Architecture parlante (“speaking architecture”) is architecture that explains its own function or identity.
The phrase was originally associated with Claude Nicolas Ledoux, and was extended to other Paris-trained architects of the Revolutionary period, Étienne-Louis Boullée, and Jean-Jacques Lequeu.Emil Kaufmann traced its first use to an anonymous critical essay with Ledoux's work as the subject, written for Magasin Pittoresque in 1852, and entitled "Etudes d'architecture en France". In Ledoux's unbuilt plans for the salt-producing town of Chaux, the hoop-makers' houses are shaped like barrels, the river inspector's house straddles the river, and an enormous brothel takes the shape of an erect phallus.

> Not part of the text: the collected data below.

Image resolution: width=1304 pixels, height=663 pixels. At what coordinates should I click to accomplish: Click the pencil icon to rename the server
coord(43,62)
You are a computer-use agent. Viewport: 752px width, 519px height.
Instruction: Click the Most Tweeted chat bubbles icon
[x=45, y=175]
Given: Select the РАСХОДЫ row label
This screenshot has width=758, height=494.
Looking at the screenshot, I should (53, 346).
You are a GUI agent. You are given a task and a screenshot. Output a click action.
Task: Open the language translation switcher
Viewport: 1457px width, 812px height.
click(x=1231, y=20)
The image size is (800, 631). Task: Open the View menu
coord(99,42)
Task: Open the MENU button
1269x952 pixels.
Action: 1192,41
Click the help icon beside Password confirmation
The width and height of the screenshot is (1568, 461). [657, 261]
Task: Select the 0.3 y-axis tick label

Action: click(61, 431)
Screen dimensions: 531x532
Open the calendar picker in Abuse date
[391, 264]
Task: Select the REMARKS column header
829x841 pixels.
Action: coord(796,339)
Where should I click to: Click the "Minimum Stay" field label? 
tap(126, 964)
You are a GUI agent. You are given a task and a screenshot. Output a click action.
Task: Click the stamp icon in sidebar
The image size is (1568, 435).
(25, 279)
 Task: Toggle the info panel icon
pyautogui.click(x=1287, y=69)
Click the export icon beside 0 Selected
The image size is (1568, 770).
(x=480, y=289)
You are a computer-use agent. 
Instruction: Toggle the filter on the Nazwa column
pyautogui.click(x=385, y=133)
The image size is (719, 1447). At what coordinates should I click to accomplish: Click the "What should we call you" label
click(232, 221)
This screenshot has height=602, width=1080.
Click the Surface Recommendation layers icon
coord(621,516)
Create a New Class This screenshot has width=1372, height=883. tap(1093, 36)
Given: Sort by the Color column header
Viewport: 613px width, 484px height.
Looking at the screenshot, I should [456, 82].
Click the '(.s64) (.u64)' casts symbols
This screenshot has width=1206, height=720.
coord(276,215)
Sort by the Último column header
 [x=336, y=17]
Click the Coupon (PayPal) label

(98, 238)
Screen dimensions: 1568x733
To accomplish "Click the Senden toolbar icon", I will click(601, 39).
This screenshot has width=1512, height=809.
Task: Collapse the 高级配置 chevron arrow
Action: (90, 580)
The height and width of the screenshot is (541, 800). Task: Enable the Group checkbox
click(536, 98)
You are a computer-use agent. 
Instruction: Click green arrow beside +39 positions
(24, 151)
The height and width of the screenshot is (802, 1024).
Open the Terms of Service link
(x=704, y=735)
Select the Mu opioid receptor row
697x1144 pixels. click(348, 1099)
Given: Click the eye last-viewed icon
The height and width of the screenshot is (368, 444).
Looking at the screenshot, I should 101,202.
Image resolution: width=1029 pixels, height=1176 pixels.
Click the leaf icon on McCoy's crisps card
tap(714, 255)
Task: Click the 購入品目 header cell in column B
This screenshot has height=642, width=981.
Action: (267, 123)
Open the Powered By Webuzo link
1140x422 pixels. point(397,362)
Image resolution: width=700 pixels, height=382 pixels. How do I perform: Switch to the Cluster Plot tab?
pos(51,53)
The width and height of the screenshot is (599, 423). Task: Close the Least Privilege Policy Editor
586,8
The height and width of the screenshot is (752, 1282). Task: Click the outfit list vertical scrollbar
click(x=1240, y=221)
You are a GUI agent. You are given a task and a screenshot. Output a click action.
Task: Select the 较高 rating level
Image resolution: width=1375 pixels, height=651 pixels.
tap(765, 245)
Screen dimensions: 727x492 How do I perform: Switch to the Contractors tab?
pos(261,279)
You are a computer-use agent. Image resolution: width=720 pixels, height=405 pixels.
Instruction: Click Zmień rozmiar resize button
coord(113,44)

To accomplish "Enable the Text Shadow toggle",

Within more practical applications, nonce orders, invented under the impetus of Neoclassicism, have served as examples of architecture parlante. Several orders, usually simply based upon the Composite order and only varying in the design of the capitals, have been invented under the inspiration of specific occasions, but have not been used again. Thus they may be termed "nonce orders" on the analogy of nonce words. Robert Adam's brother James, in Rome in 1762, invented a "British Order" featuring the heraldic lion and unicorn. In 1789 George Dance invented an Ammonite Order, a variant of Ionic substituting volutes in the form of fossil ammonites for John Boydell's Shakespeare Gallery in Pall Mall, London. In the United States Benjamin Latrobe, the architect of the Capitol building in Washington DC, designed a series of botanically American orders. Most famous is the order substituting corncobs and their husks, which was executed by Giuseppe Franzoni and employed in the small domed Vestibule of the Supreme Court.